In international trade, the real competition is between business corporations, not between countries. I would guess that U.S. President Donald Trump would disagree with such a statement, so would many politicians and government officials who make promises that their leadership could make their countries great again by winning in international trade. They are wrong.
Of course, countries compete in international relations in terms of power and influence. In extremis, they compete with military forces. However, international trade is, as the saying goes, a whole different ball game.

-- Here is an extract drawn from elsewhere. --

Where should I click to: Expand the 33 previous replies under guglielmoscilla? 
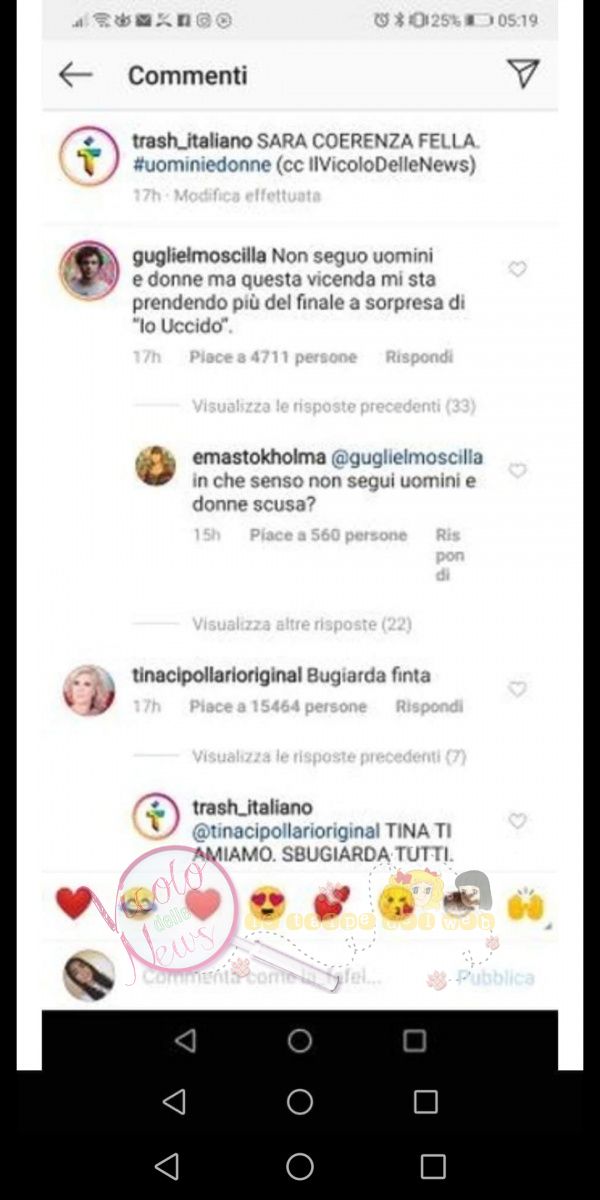334,407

In today’s world, companies sell to customers and other companies anywhere in the world as long as it is profitable to do so. They also source from suppliers anywhere in the world as long as they believe that it is the most cost-effective and reliable source of supply that would improve their efficiency and competitiveness. Companies are therefore constantly competing as well as collaborating across national borders in the global economy. The result is what we now call the global supply chains, a development that has revolutionized how we produce, innovate, market, and deliver to customers. The global supply chains are not a creature of the government, nor that of any specific country. Instead, they evolved organically from the ground up, always self-organizing, always expanding around the world through relentless competition and collaboration between profit-seeking companies operating across national borders.
Businesses today compete to gain a profitable place in the constantly evolving global supply chains. And this is true even for a business who sells only to domestic customers. The chances are some of its suppliers, or suppliers of suppliers, would be foreign. And some foreign companies will be seeking opportunities to export to its market to compete with it directly, or supplying its domestic competitors to compete against it indirectly. So, unless a company is located in a country that cuts itself off completely from international trade (and by the way, no country does that today, not even North Korea), there is no escaping from competing in the global supply chains.

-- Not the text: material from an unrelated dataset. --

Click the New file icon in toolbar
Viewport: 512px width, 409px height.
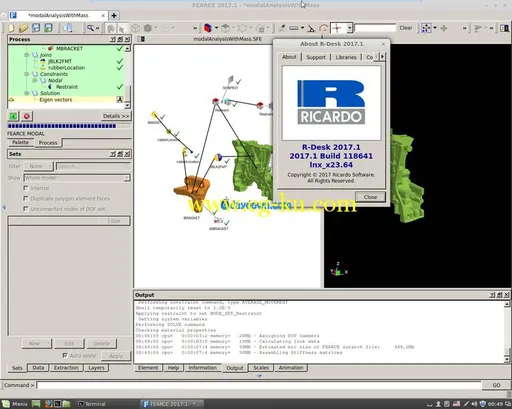point(11,28)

The fiction of countries competing in international trade begins with equating companies with countries, then further compounded by the way trade statistics are compiled in values of import and export at the country level. When it is reported that country A exports $10 worth of goods to country B, it is automatically assumed that the entire value of $10 is produced domestically in country A, then sold to country B.
What actually happens on the ground could not be more different. Trade is conducted exclusively by companies seeking to make a profit. Take for example Apple’s iconic iPhone, a supposedly Chinese made product. China ships about $2 billion’s worth of iPhones to the U.S. in a year, which, from where Trump sits, is a major contributor to America’s trade deficits with China. So, it’s worth taking a closer look at how an iPhone is manufactured and by whom.
The iPhone is put together by Hon Hai Precision Industry in China, which is better known by its trading name Foxconn, and is actually a company hailed from Taiwan. Hon Hai assembles iPhones in its factories in China with components sourced literally from all over the world. Tapping into the best producers of highly specialized niche components, Hon Hai’s suppliers include household names like Bosch in Germany, Samsung and LG in South Korea, Sony, Sharp, and Toshiba in Japan, and Qualcomm in the U.S. Hon Hai’s suppliers also include many less well known but no less important niche producers like Cirrus Logic, PMC Sierra and Omni Vision in the U.S., NXP in the Netherlands, and Green Point in Singapore. To complicate matters further, some American suppliers to Hon Hai, such as Omni Vision and PMC Sierra, outsource some of their manufacturing to suppliers in other countries. Foxconn itself operates production facilities in Thailand, Malaysia, the Czech Republic, South Korea, Singapore and the Philippines, and many of these facilities could also supply specific components to Hon Hai in China. As a result, according to research by the Lowy Institute, only a small fraction of the value-added of the iPhone when it leaves the factory gate of Hon Hai is captured in China.